The presence of a third force in HLP and also of the BSP, the NCP and the TMC contestants will also determine results and so will independents who had bagged eight per cent of the vote share in 2007 elections when the BJP took 43.78 per cent and the Congress 38.90 per cent.
The BSP had in the last elections managed a meagre 7.26 per cent vote share followed by CPMs 0.57 per cent and CPIs 0.19 per cent. The Left Parties, which are part of HLP this time, are hoping to improve their tally riding on the wave of the Shimla Municipal election win.
Today’s elections will decide the fate of several key players. For two time chief minister Dhumal, a repeat victory would mean a stronger position within the BJP ahead of 2014 Lok Sabha polls and the party taking itself forward strongly in the next elections.
For Virbhadra Singh, who is fighting his last elections, winning is a matter of prestige considering the Congress hasn’t projected him as the chief ministerial candidate. Maheshwar Singh, the former BJP Himachal Chief and head of HLP, is also keen to make a point by toppling the BJP applecart in and around Kullu, his home district where he is a “raja”.

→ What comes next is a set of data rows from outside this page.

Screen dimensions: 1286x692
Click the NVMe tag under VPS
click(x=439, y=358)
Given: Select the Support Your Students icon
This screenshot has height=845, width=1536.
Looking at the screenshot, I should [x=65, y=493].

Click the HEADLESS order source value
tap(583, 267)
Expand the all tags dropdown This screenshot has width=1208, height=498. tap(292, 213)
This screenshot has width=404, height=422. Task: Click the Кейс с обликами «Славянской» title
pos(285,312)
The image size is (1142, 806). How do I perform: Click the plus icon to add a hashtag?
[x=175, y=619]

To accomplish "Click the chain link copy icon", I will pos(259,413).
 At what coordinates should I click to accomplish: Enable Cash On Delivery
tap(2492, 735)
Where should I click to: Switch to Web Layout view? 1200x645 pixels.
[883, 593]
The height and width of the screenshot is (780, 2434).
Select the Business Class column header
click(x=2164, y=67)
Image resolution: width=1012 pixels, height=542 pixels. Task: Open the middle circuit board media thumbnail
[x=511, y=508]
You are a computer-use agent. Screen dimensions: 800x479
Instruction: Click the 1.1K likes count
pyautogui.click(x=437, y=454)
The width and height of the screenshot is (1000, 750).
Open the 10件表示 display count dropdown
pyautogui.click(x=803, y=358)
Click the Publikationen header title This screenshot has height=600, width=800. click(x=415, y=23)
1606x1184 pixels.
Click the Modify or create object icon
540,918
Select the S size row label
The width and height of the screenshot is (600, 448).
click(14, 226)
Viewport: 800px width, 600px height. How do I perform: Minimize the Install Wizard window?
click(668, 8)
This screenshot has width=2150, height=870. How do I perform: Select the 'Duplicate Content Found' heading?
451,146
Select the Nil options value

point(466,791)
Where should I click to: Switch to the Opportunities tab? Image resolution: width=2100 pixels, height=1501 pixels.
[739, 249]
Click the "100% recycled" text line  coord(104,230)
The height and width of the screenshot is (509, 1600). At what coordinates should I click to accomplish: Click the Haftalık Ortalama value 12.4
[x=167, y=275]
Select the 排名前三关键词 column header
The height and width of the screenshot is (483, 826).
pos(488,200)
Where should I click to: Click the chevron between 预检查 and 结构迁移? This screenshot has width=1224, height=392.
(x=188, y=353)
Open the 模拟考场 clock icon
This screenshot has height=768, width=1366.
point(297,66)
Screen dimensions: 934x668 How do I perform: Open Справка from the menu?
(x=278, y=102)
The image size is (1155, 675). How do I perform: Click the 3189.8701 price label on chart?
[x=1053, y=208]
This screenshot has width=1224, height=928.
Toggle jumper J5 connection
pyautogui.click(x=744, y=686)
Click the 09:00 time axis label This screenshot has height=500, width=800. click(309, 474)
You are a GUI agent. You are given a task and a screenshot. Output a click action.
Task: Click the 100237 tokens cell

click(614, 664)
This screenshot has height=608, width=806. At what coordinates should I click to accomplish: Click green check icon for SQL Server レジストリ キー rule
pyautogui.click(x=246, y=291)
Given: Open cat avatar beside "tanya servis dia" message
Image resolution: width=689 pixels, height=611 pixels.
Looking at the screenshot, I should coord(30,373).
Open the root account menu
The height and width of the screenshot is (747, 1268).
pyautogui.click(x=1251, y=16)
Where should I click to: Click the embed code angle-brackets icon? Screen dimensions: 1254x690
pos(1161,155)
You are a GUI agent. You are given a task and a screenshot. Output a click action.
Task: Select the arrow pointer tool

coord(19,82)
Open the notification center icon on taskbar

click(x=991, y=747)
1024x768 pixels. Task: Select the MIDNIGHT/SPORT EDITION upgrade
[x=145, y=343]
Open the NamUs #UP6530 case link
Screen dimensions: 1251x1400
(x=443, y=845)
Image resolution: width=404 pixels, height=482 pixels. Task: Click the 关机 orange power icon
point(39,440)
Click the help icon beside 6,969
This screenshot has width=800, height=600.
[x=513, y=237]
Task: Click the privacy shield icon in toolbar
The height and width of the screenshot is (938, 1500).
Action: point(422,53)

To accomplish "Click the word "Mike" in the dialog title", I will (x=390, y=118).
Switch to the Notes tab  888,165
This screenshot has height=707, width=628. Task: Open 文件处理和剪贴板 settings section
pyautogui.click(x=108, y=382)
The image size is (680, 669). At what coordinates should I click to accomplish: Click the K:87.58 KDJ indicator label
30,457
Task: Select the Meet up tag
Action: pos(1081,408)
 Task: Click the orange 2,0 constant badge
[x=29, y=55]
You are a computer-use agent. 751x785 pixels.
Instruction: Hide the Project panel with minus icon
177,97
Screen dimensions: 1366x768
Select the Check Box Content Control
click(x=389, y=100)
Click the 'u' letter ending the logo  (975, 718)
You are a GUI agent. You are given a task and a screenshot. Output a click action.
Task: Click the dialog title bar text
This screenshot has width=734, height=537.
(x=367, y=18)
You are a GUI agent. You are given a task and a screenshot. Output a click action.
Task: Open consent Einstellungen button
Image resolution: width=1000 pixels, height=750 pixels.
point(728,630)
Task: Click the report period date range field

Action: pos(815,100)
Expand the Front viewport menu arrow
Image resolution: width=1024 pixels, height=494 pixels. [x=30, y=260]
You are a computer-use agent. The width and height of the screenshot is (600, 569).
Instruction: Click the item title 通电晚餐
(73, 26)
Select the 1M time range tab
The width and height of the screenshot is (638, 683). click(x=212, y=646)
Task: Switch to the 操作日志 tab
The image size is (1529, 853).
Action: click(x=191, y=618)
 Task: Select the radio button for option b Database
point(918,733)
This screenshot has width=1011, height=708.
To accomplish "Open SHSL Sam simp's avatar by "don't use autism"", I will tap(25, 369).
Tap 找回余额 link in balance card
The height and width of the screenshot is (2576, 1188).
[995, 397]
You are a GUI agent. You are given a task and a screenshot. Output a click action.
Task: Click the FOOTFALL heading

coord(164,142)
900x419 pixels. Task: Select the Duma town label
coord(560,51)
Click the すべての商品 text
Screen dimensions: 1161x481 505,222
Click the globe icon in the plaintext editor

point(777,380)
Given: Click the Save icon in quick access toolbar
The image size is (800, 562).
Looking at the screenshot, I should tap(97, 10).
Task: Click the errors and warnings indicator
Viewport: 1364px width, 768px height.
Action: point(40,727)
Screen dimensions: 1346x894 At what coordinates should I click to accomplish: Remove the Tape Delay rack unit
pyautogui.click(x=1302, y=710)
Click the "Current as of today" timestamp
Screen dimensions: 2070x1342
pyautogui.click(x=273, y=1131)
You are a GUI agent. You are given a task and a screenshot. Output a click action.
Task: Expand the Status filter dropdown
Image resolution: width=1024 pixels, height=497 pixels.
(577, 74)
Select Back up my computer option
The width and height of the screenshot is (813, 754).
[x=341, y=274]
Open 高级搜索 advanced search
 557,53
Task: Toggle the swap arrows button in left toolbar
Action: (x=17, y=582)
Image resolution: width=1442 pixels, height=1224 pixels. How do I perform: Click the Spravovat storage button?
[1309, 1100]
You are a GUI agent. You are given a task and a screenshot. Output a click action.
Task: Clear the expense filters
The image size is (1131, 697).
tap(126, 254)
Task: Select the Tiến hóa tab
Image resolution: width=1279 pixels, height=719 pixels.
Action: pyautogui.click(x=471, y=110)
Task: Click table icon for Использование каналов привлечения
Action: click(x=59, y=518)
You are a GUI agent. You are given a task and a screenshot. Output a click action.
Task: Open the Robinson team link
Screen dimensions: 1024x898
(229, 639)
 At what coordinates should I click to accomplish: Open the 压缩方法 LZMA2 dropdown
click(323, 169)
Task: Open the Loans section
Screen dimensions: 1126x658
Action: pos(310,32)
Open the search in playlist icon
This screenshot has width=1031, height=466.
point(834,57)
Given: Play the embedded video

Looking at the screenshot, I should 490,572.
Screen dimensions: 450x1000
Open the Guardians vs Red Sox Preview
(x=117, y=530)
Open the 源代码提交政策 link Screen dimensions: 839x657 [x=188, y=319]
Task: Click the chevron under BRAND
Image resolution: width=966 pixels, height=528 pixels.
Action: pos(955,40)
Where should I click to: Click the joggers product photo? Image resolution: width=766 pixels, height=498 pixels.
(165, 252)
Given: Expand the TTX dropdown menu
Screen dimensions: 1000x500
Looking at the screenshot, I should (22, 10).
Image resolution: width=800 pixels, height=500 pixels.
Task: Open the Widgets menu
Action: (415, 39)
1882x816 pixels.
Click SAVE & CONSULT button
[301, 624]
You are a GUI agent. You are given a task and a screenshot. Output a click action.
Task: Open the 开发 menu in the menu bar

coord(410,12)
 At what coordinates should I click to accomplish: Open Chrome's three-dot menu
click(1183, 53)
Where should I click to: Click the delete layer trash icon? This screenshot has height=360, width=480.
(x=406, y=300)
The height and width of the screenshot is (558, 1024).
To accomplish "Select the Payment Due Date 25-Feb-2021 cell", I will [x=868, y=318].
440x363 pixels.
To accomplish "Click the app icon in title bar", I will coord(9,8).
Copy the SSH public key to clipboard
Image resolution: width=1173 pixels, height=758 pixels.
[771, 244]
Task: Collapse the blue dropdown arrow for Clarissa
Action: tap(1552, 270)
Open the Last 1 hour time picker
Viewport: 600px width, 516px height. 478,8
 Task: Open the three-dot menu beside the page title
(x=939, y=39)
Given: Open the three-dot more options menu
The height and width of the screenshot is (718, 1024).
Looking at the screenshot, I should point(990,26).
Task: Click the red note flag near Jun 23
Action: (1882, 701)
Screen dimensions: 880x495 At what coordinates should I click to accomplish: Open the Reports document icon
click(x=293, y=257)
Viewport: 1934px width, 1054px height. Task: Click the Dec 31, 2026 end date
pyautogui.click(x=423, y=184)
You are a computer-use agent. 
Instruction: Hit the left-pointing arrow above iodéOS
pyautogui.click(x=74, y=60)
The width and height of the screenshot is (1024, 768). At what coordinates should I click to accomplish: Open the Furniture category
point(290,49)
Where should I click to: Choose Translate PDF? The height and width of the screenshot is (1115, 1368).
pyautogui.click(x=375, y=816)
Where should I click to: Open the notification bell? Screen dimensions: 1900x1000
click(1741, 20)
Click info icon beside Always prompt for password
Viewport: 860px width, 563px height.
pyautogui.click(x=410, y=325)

“In the absence of a definite wave in favour of any party, the HLP may well hold the key to the next government,” says Gagan Kumar in Kullu. But Khyali Ram in Hamirpur feels there has to be a chief minister from the lower hills this time, as this would ensure all-round development of the neglected areas and pitches for Mr Dhumal.
In Shimla’s outskirts, Neetu Sharma of Tutu comes strongly in favour of Virbhadra Singh and his party. Sunil Kumar, a young bank employee in Dharamshala also comes in Congress’s support, saying, “there has to be a change of government, as Himachal has done in the past.”
Also on watch will be 84-year-old Vidya Stokes of the Congress, the oldest candidate in the run, who is fighting her Marxist nephew in Theog.
Today’s poll will also see 96-year-old Shyam Saran Negi of Kalpa village in Kinnaur district of Himachal Pradesh, cast his vote. He is considered as the first and oldest voter in the country as per Election Commission records.
Meanwhile, elaborate security arrangements have been made for the elections.
Around 9,000 personnel from paramilitary forces and 14,000 from state police have been deployed on election duty.
In addition, 35,000 polling staff and home guards are also on duty.
Polling station number 19 (ITI Dari) of Dharamsala will be the first in the state to be put on web broadcast.
District Election Officer Kangra K R Bharti said, “The voting in the three booths of this polling station can be seen live on our official website.”
An estimated 46.08 lakh electors including 23.76 lakh male and 22.31 lakh female, 74,646 service electors and 1,162 visually impaired electors would seal the fate of 459 candidates in Electronic Voting Machines (EVMS).
Special arrangements have been made to keep the EVMs under high security after polling till the date of counting on December 20. As many as 39 strong rooms have been set up to keep the 9,192 EVMs under high security and 13 companies of paramilitary would guard the strong rooms.
Helicopters have been pressed into service for air-lifting EVMs, polling personnel and polling materials before and after the poll in the far-flung and snow-bound tribal areas of the state.
Out of total 7,253 polling booths, 1,310 booths have been declared as sensitive while 767 booths have been categorised as hyper-sensitive.
140 identified Naka (check points) have been set up besides 90 flying squads to monitor any illegal carrying of cash, liquor or any other suspicious item.
In addition, 84 inter-state barriers have been set up at sensitive locations.